Trace-based Profiling¶
AIEs are equipped with tracing hardware that provides a cycle-accurate view of hardware events. This enables more precise profiling, especially for analyzing the performance of computation on each compute tile (AIE) and the associated data transfers.
However, configuring the trace unit can be complex. This new feature simplifies the process, making trace-based profiling easier to use.
Trace-based profiling requires configuring the compute tile and routing the trace data as packets through the shim tile to external memory. This places additional pressure on the DMA ports of the shim tile, making it unsuitable for large-scale computation tasks where DMA bandwidth is already a constrained resource. As a result, trace support is currently provided mainly for small- scale computations.
To use trace, users can configure the options in the build
method in
allo/dataflow.py
:
def build(
func,
target="vitis_hls",
mode="csim",
project="top.prj",
configs=None,
wrap_io=True,
opt_default=True,
enable_tensor=False,
mapping_primitives: list[tuple[str, list]] = [],
profile=False,
warmup=20,
num_iters=100,
trace: list[tuple[str, tuple[int, ...]]] = None,
trace_size: int = 4096,
device_type: str = None,
)
Related Parameters:
trace
: a list of tiles from theallo.dataflow.kernel
users wish to trace. Each element consists of the kernel’s name as a string and a tuple representing the tile index. This index does not necessarily correspond to the final physical compute tile index in the 2D AIE array. Tracing is enabled on a best-effort basis: if resources (DMA ports or buffer descriptors) are limited, tracing may not be applied to all specified tiles in the list.trace_size
: the size of the trace buffer. If a large amount of trace information is expected, users may increase this accordingly.
After build
, running the generated module produces a file named
trace.txt
under the project
directory.
The trace.txt
file should contain multiple lines of non-zero values. If all
entries are zero, first check whether the top.mlir
file contains any
aie.packet_flow
operations:
If not, it indicates that tracing for the specified tiles was skipped due to resource constraints.
If such operations are present but entries in
trace.txt
are all zero, please submit a bug report.
Users can use multiple tools to parse the trace.txt
and convert it into a
more human-readable format. Useful parsers are provided in the mlir-aie
repository. For example,
parse_trace.py
parses it into a JSON file that can be viewed in
Perfetto. See the
trace parser README
for details.
Note
The unit of timing reported in Perfetto should be interpreted as cycle count. See issue #2214 for more information.
Example¶
Tracing tile (0, 0)
of the allo.dataflow.kernel
named gemm
.
TyI, TyO = int16, int32
M, N, K = 32, 32, 32
P0, P1 = 2, 4
@df.region()
def top():
@df.kernel(mapping=[P0, P1])
def gemm(A: TyI[M, K] @ LyA, B: TyI[K, N] @ LyB, C: TyO[M, N] @ LyC):
C[:, :] = allo.matmul(A, B)
# trace tile (0, 0) of gemm df.kernel
mod = df.build(
top,
target="aie",
trace=[
("gemm", (0, 0)),
],
trace_size=65536,
)
A = np.random.randint(0, 64, (M, K)).astype(np.int16)

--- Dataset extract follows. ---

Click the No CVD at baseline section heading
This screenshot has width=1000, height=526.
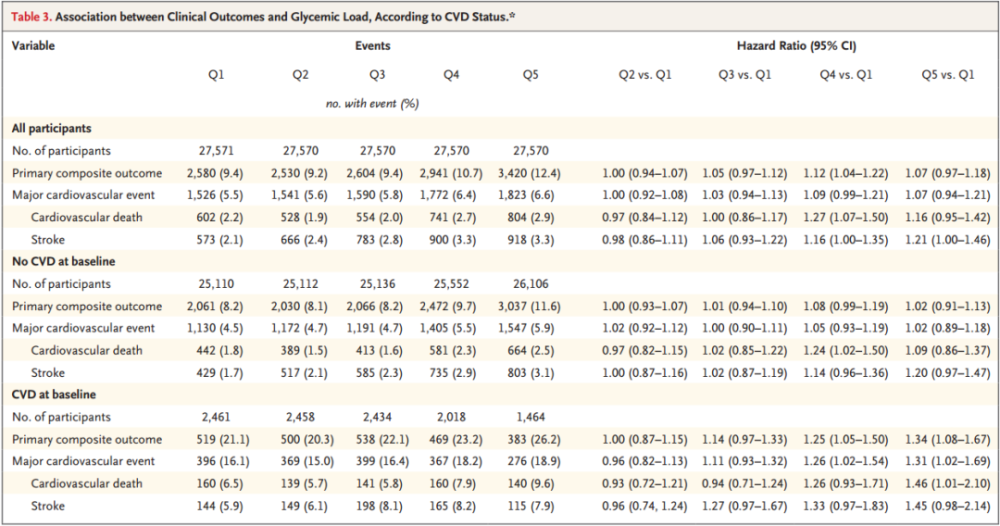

B = np.random.randint(0, 64, (K, N)).astype(np.int16)
C = np.zeros((M, N)).astype(np.int32)
mod(A, B, C)
np_C = A.astype(np.int32) @ B.astype(np.int32)
np.testing.assert_allclose(C, np_C, atol=1e-5)
print("PASSED!")
Using Trace to Measure the Performance of External Kernels¶
Trace is useful for evaluating the performance of an external kernel running on a single compute tile. This is especially important when profiling optimizations such as vectorization of external kernels. The following example demonstrates how to use trace profiling on some convolution kernels.
In this case, due to the relatively small computation scale, the difference
between the vectorized (allo/library/aie/conv_small_vector.cc
) and
scalar (allo/library/aie/conv_small_scalar.cc
) versions of the kernel is not
clearly observable using timing-based profiling. Instead, one can insert event
markers (event0();
and event1();
) directly into the external C++ code
and run the trace on the compute tile executing the external kernel. Sample code
is available in tests/dataflow/aie/test_trace_conv.py
.
Process the generated trace (in top.prj/trace.txt
) with
parse_trace.py
:
# sample processing cmds
cd top.prj
path/to/parse_trace.py --filename trace.txt --mlir top.mlir --colshift 1 > trace_scalar.json
Use Perfetto to view the timeline.
From the timeline screenshot, you can observe a clear difference in the computation cycle count between the two kernels within the regions marked by the event markers. Additionally, you can see that the vectorized version makes use of vector instructions, which are absent in the scalar version.
If you need more precise cycle counts or additional profiling information, you
can write your own processing script to analyze the generated JSON file, or
directly parse the trace.txt
.